## Task
Reproduce the records word for word, starting with the line that contains "Where should I click to: Play" and continuing up to and including the final line of the records.
Start of Data records
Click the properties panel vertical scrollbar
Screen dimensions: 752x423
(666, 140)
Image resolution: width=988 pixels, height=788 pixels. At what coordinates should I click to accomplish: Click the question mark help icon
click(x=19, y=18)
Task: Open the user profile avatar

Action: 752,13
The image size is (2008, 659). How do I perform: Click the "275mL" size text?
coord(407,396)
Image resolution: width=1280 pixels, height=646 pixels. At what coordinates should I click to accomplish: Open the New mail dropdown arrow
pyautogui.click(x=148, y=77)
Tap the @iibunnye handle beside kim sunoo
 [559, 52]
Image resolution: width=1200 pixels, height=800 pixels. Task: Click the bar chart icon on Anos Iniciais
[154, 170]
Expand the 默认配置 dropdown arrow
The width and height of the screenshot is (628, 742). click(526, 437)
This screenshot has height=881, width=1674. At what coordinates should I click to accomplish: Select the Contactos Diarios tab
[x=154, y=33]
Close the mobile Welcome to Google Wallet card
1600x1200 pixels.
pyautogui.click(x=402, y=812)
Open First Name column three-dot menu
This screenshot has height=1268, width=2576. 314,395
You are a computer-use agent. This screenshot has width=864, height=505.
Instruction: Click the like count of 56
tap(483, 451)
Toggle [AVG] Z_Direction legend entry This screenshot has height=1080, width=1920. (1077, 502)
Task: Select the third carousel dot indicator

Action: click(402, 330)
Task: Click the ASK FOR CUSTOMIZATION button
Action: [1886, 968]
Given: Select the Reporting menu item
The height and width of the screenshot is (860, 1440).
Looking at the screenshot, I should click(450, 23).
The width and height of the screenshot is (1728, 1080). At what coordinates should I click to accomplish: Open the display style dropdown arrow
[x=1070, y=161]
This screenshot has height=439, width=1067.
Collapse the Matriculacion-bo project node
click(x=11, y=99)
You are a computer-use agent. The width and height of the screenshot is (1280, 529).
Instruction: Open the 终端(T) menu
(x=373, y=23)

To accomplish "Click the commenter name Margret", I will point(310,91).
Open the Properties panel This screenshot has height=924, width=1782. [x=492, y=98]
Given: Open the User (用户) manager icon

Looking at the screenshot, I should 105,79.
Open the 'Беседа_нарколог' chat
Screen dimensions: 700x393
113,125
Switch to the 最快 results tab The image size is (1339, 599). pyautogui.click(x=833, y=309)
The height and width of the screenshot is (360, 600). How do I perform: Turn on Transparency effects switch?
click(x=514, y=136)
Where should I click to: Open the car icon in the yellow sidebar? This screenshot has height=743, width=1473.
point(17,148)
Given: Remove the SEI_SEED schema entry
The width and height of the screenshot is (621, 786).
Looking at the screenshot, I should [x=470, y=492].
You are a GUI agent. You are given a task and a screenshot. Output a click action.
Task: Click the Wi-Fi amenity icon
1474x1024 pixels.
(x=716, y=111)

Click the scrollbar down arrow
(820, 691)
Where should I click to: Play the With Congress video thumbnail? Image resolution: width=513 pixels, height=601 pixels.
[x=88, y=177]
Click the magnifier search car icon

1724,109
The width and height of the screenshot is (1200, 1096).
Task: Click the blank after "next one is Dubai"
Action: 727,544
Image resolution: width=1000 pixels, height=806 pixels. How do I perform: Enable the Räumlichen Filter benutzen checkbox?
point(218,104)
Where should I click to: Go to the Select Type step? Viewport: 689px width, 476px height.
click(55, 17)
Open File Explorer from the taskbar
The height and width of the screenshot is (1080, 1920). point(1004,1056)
End of Data records
## Exercise solution
Where should I click to: Play the With Congress video thumbnail? Image resolution: width=513 pixels, height=601 pixels.
[x=88, y=177]
Click the magnifier search car icon

1724,109
The width and height of the screenshot is (1200, 1096).
Task: Click the blank after "next one is Dubai"
Action: 727,544
Image resolution: width=1000 pixels, height=806 pixels. How do I perform: Enable the Räumlichen Filter benutzen checkbox?
point(218,104)
Where should I click to: Go to the Select Type step? Viewport: 689px width, 476px height.
click(55, 17)
Open File Explorer from the taskbar
The height and width of the screenshot is (1080, 1920). point(1004,1056)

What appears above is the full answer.